Hodologie vs walkscape
Le terme hodologie apparaît pour la première fois chez le psychologue Kurt Lewin (1890-1947). Celui-ci élabore une théorie du comportement humain qui réintroduit l’individu dans son environnement. En resituant l’individu isolé de son background en situation dans son environnement, Lewin implique que la conduite de tout individu est relative à son environnement géographique mais aussi psychologique.
Alors que John Brinckerhoff Jackson, dans son célèbre ouvrage A la découverte du paysage vernaculaire propose une définition : « je vais introduire un mot savant dans le lexique du paysage, ‘ hodologie ‘. Il provient du grec hedos ; qui signifie route ou voyage. L’hodologie est donc la science ou l’étude des routes. »
Nous constatons qu’au concept de Kurt Lewin issu de l’observation des soldats sur la ligne de front durant la Première Guerre Mondiale, J.B. Jackson installe, à partir de son étude sur la fonction de la route dans la Rome antique, une dimension opérationnelle.
L’espace hodologique trouve son origine dans deux disciplines, d’un côté les travaux d’un psychologue sur le comportement humain, d’un autre côté dans les réflexions d’un écrivain enseignant sur la Rome Antique.
Gilles Deleuze, dans son cours sur la Vérité et le temps, s’interroge pour répondre par une synthèse performante « Qu’est qu’un espace hodologique ? C’est un espace vécu, dynamique, défini par des chemins – d’où son nom – des buts, des obstacles ou des résistances, des retours, bref, par une distribution de centres de forces. »
Le walkscape apparait pour la première fois en 2002 dans une version bilingue (espagnol/anglais, Barcelone : Editorial Gili) du livre de Francesco Careri (1) « Walkscapes. Camminare come pratica estetica », traduit en français en 2013. Le néologisme anglais « walkscape » s’imposera dans le vocabulaire déjà riche de la marche ajoutant des savoirs connexes qui élargissent le champ de réflexion. En effet, un walkscape suppose un engagement sensoriel et une positionalité dans le paysage qui permettent de définir la marche comme une pratique esthétique.
Le groupe Stalker à travers les textes de Francesco Careri explique que « le walkscape est une affaire de marche, de promenade, de flânerie, conçues comme une architecturation du paysage. La promenade comme forme artistique autonome, comme acte primaire dans la transformation symbolique du territoire, comme instrument esthétique de connaissance et transformation physique de l’espace ‘négocié’, convertie en intervention urbaine. »
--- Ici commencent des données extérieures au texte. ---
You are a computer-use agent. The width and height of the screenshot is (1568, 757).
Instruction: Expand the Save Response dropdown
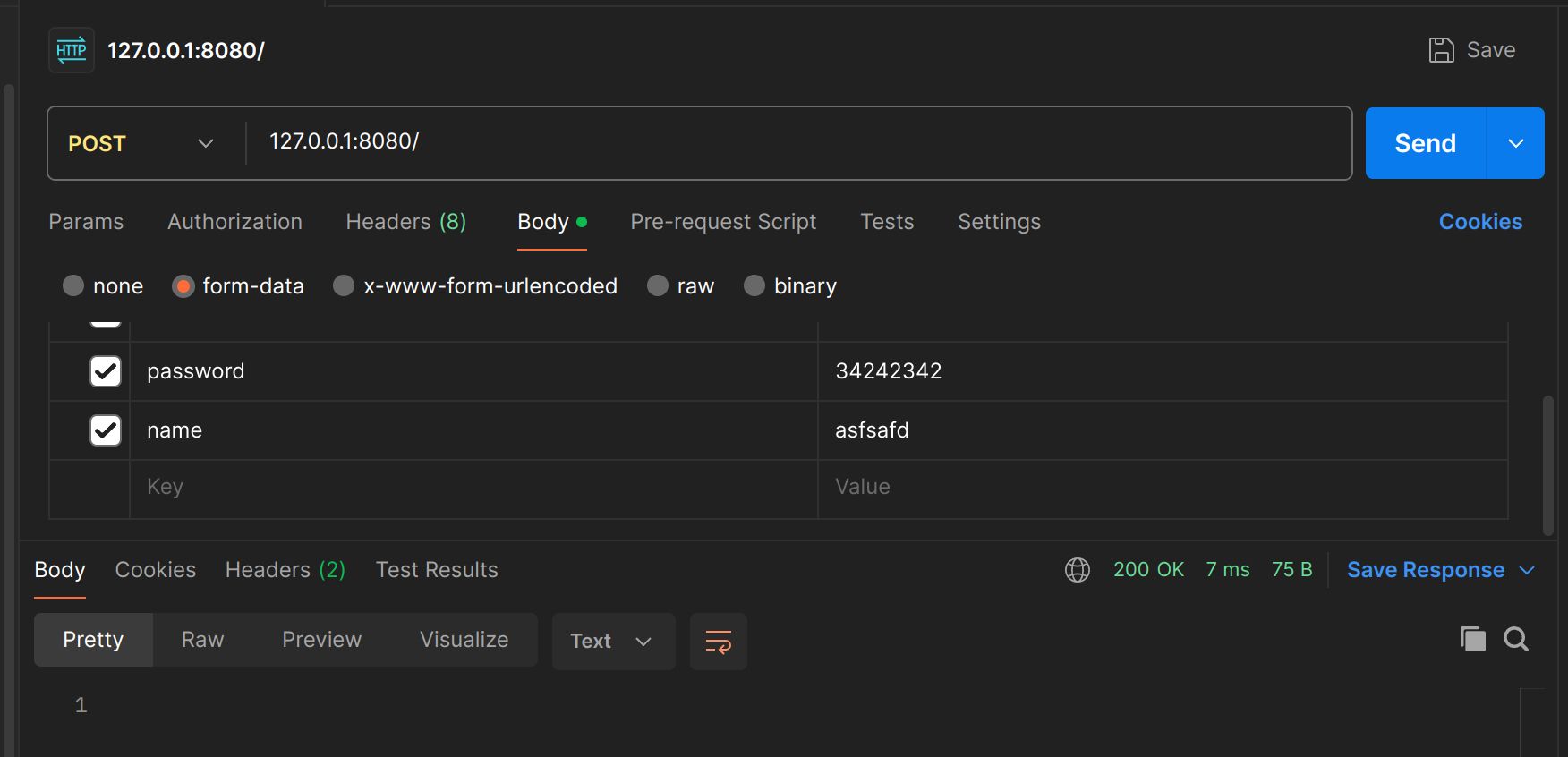[x=1527, y=570]
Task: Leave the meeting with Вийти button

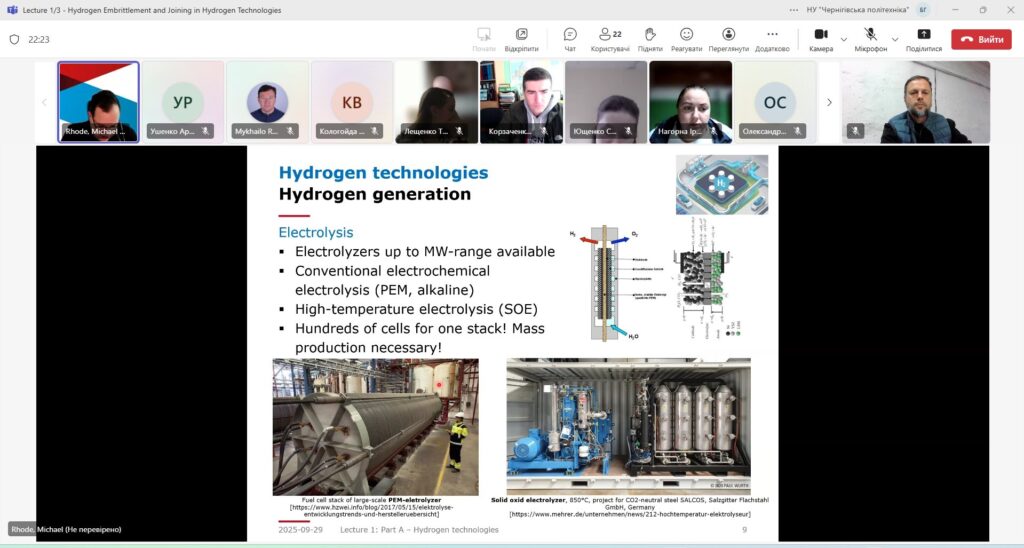Action: (981, 39)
Jean-Louis Violeau, sociologue, professeur de l’ENSA Paris-Malaquais, propose une approche de cette expression artistique : « L’art sert de voie d’accès, de compréhension et de célébration de ces combles de la ville, lieux de mémoire et de rebut ; cet ‘art’, c’est le parcours, l’arpentage. La traversée devient un instrument à la fois de connaissance et d’interprétation. Dès lors, chaque territoire, même – et peut-être surtout – le plus délaissé, a sa géographie, sa cartographie, son diagramme. Ce qui est intéressant, ce sont précisément les lignes qui le composent, ou qu’il compose, qu’il emprunte ou qu’il crée. Jeu sur la carte, donc, mais aussi jeu sur les trajets, l’itinéraire et l’errance où, selon Stalker, ‘les pleins du bâti, ou encore les fragments hétérogènes de la ville peuvent être interprétés comme les îles d’un archipel dont la mer est le vaste vide informe’. »
Le walkscape réactualise l’hodologie en articulant marche, paysage et cosa mentale enrichissant la pensée de John Brinckerhoff Jackson selon laquelle « les routes ne conduisent pas seulement à des lieux, elles sont des lieux » d’une dimension anthropologique.
Note
(1)
Francesco Careri, né à Rome en 1966, est cofondateur de Stalker/Observatoire nomade et chercheur au département d’architecture de l’université de Rome III, où il dirige le cours d’arts civiques, un enseignement entièrement itinérant créé pour analyser et interagir avec les phénomènes émergents de la ville. Depuis 2012, il est directeur du LAC (Laboratorio Arti Civiche) et du MAAC (Master in Arti Architettura Città).